*PAGE EXTRACT*
* * * *
Regulation of the nitric oxide oxidase activity of myeloperoxidase by pharmacological agents.

The leukocyte-derived heme enzyme myeloperoxidase (MPO) is released extracellularly during inflammation and impairs nitric oxide (NO) bioavailability by directly oxidizing NO or producing NO-consuming substrate radicals. Here, structurally diverse pharmacological agents with activities as MPO substrates/inhibitors or antioxidants were screened for their effects on MPO NO oxidase activity in human plasma and physiological model systems containing endogenous MPO substrates/antioxidants (tyrosine, urate, ascorbate). Hydrazide-based irreversible/reversible MPO inhibitors (4-ABAH, isoniazid) or the sickle cell anaemia drug, hydroxyurea, all promoted MPO NO oxidase activity. This involved the capacity of NO to antagonize MPO inhibition by hydrazide-derived radicals and/or the ability of drug-derived radicals to stimulate MPO turnover thereby increasing NO consumption by MPO redox intermediates or NO-consuming radicals. In contrast, the mechanism-based irreversible MPO inhibitor 2-thioxanthine, potently inhibited MPO turnover and NO consumption. Although the phenolics acetaminophen and resveratrol initially increased MPO turnover and NO consumption, they limited the overall extent of NO loss by rapidly depleting H2O2 and promoting the formation of ascorbyl radicals, which inefficiently consume NO. The vitamin E analogue trolox inhibited MPO NO oxidase activity in ascorbate-depleted fluids by scavenging NO-consuming tyrosyl and urate radicals. Tempol and related nitroxides decreased NO consumption in ascorbate-replete fluids by scavenging MPO-derived ascorbyl radicals. Indoles or apocynin yielded marginal effects. Kinetic analyses rationalized differences in drug activities and identified criteria for the improved inhibition of MPO NO oxidase activity. This study reveals that widely used agents have important implications for MPO NO oxidase activity under physiological conditions, highlighting new pharmacological strategies for preserving NO bioavailability during inflammation.

Mechanism and regulation of peroxidase-catalyzed nitric oxide consumption in physiological fluids: critical protective actions of ascorbate and thiocyanate.
* * * *
*DATA BLOCK*
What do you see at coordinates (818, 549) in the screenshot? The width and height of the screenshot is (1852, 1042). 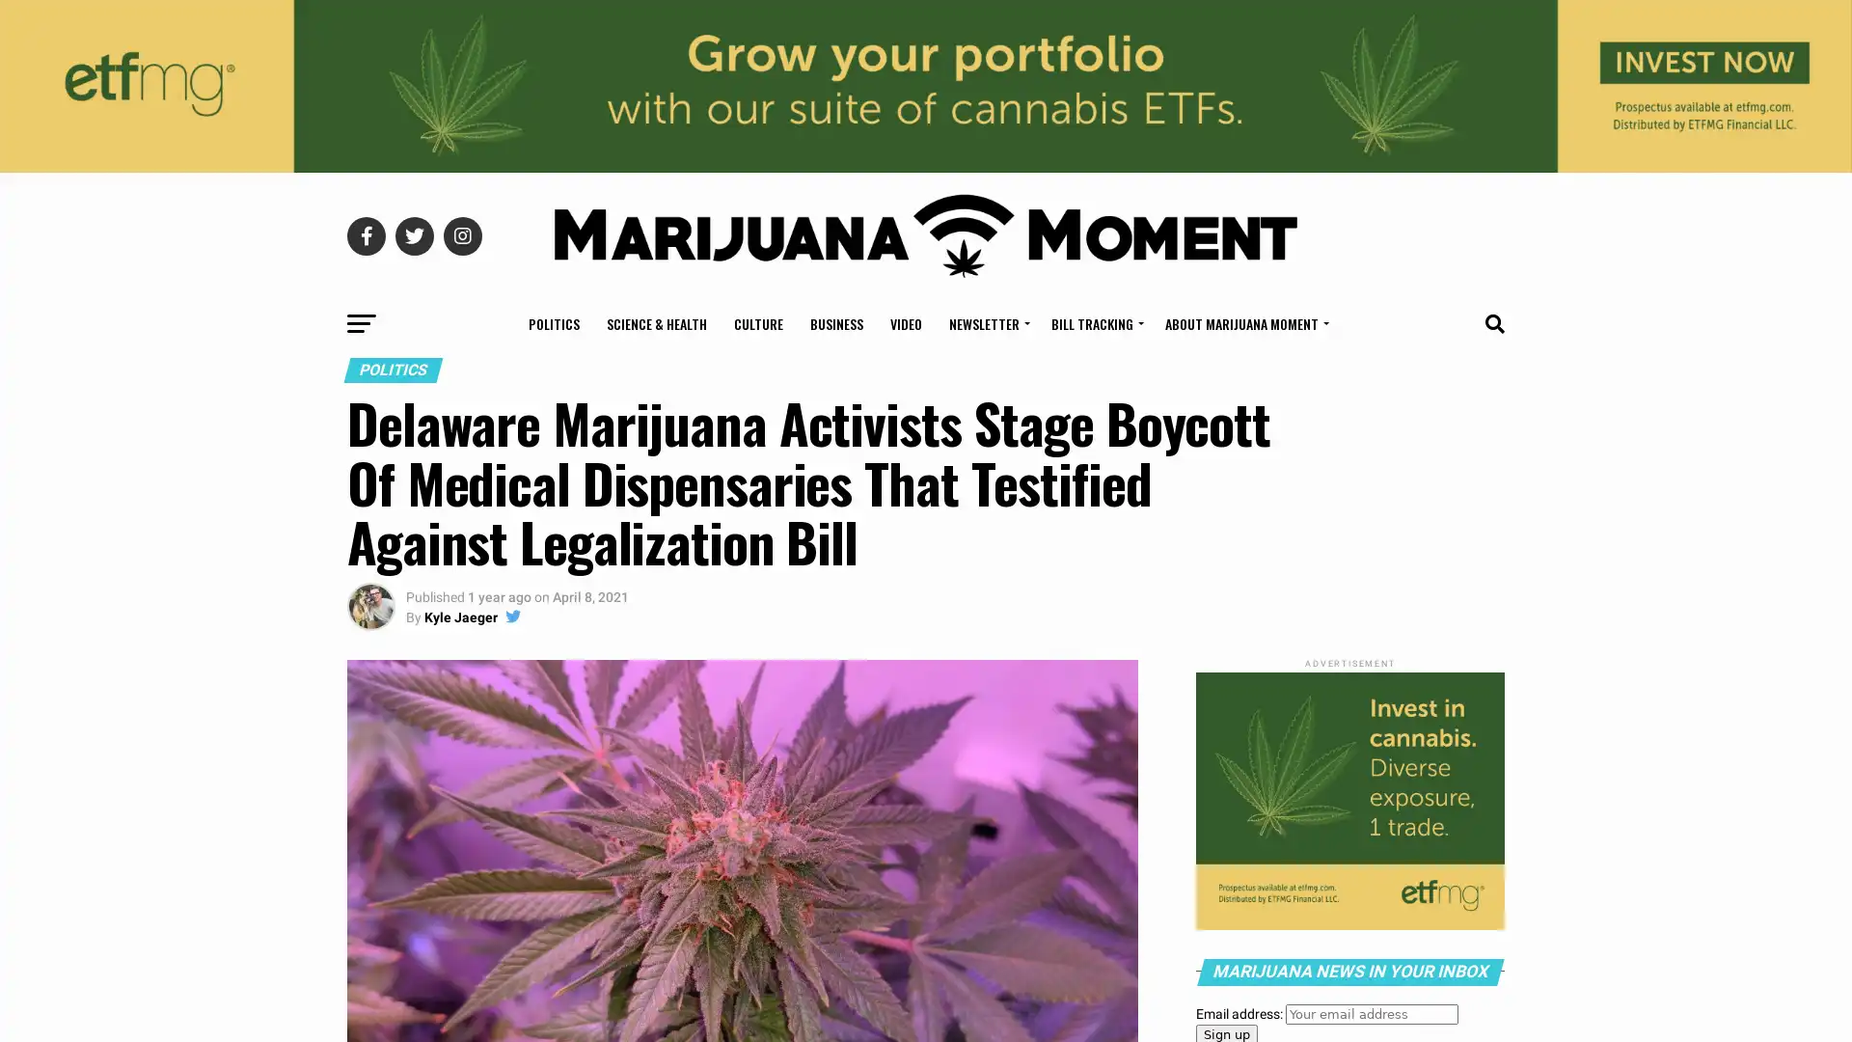 I see `Sign up` at bounding box center [818, 549].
* * * *
*QUESTIONS TO ANSWER*
- 1) Swap "thiocyanate" for "urate" and write out everything in the text on myeloperoxidase from "Mechanism and regulation" down to "ascorbate and thiocyanate.".
- 2) Please extend the text on myeloperoxidase, picking up after its last sentence.
The material is separate from the text on myeloperoxidase.

*SOLVED TASKS*
- 1)
Mechanism and regulation of peroxidase-catalyzed nitric oxide consumption in physiological fluids: critical protective actions of ascorbate and urate.

- 2)
Catalytic consumption of nitric oxide (NO) by myeloperoxidase and related peroxidases is implicated as playing a key role in impairing NO bioavailability during inflammatory conditions. However, there are major gaps in our understanding of how peroxidases consume NO in physiological fluids, in which multiple reactive enzyme substrates and antioxidants are present. Notably, ascorbate has been proposed to enhance myeloperoxidase-catalyzed NO consumption by forming NO-consuming substrate radicals. However, we show that in complex biological fluids ascorbate instead plays a critical role in inhibiting NO consumption by myeloperoxidase and related peroxidases (lactoperoxidase, horseradish peroxidase) by acting as a competitive substrate for protein-bound redox intermediates and by efficiently scavenging peroxidase-derived radicals (e.g., urate radicals), yielding ascorbyl radicals that fail to consume NO. These data identify a novel mechanistic basis for how ascorbate preserves NO bioavailability during inflammation. We show that NO consumption by myeloperoxidase Compound I is significant in substrate-rich fluids and is resistant to competitive inhibition by ascorbate. However, thiocyanate effectively inhibits this process and yields hypothiocyanite at the expense of NO consumption. Hypothiocyanite can in turn form NO-consuming radicals, but thiols (albumin, glutathione) readily prevent this. Conversely, where ascorbate is absent, glutathione enhances NO consumption by urate radicals via pathways that yield S-nitrosoglutathione. Theoretical kinetic analyses provide detailed insights into the mechanisms by which ascorbate and thiocyanate exert their protective actions. We conclude that the local depletion of ascorbate and thiocyanate in inflammatory microenvironments (e.g., due to increased metabolism or dysregulated transport) will impair NO bioavailability by exacerbating peroxidase-catalyzed NO consumption.